Financially,they are jittery…


There are quite a few financial question marks over the telecom sector.Firstly, the debt levels are quite high. Bank exposure alone is quite high to the tune of almost $65 billion. With telecom companies looking for acquisitions, mergers, investment in spectrum,geographical expansion etc; the appetite for funds will only increase. Most of these are long gestation investments and are unlikely to generate returns in the medium term.


But above all, the financial solvency position is quite difficult.Interest coverage is an important measure for high debt companies.Telecom sector overall has an interest coverage of less than 1. That means, the Earnings before Interest and Tax (EBIT) is not even sufficient to cover interest payouts.

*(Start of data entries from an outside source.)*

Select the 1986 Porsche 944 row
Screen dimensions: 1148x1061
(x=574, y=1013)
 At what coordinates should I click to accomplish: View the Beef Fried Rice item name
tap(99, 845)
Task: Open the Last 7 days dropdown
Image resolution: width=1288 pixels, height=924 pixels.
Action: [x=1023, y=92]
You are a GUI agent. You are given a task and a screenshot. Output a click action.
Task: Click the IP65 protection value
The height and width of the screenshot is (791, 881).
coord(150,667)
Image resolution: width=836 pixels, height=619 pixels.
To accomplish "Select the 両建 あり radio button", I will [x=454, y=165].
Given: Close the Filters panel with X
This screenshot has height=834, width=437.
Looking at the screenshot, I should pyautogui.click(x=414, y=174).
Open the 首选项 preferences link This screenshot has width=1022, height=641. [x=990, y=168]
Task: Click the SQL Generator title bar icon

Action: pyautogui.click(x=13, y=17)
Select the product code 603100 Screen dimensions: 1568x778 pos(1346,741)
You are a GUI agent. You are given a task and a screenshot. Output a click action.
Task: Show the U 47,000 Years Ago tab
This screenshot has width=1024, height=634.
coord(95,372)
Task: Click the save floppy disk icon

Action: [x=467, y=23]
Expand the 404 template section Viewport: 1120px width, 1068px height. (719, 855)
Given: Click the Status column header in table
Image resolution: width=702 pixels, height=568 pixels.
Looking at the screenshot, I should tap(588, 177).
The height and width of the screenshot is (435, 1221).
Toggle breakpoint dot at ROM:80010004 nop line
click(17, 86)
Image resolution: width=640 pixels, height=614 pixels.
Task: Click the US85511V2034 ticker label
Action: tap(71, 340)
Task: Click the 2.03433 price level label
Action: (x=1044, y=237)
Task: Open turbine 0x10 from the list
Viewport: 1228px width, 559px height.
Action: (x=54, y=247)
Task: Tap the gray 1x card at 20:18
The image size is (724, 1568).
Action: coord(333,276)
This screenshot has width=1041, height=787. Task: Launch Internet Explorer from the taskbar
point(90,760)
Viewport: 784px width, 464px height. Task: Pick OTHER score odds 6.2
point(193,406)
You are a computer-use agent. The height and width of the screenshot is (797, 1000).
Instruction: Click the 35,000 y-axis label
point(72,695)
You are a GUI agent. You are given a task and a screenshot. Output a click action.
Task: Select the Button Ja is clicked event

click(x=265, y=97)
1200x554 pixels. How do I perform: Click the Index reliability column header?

Net profits are therefore likely to be illusory and hard to sustain. Hence, it is very difficult to justify valuations and risk is just too high to give comfort to banks.


Competition is intensifying…


That was always the case and the competition has become more intense after the entry of Reliance Jio. Let us look at the two principal businesses viz. voice and data. Voice has already been under pricing pressure for quite some time and the entry of Reliance Jio has also queered the pitch. Jio is virtually offering its voice services free of cost bundled with its data services. With Average Realization per User (ARPU) already low, free voice will only hit earnings further.Jio has also set new benchmarks in data pricing and other players have no choice but to follow suit. The pressure on the financial health of telecom companies is intense and is only likely to worsen.


What will be the impact?


Unlike infrastructure sector and steel lending, the exposure to telecom is more evenly dividend across banks. Even private banks like IndusInd,Kotak and Yes Bank have a large exposure to telecom in percentage terms. The next 2 quarters could show pressure on the balance sheet of banks and further provisions have to be made. The tougher call could be for the telecom companies. Many of them will face similar problems like the infra sector which saw bank funding dry up beyond a point of time. From the RBI’s point of view, they are bang on target and this could not have come a day earlier!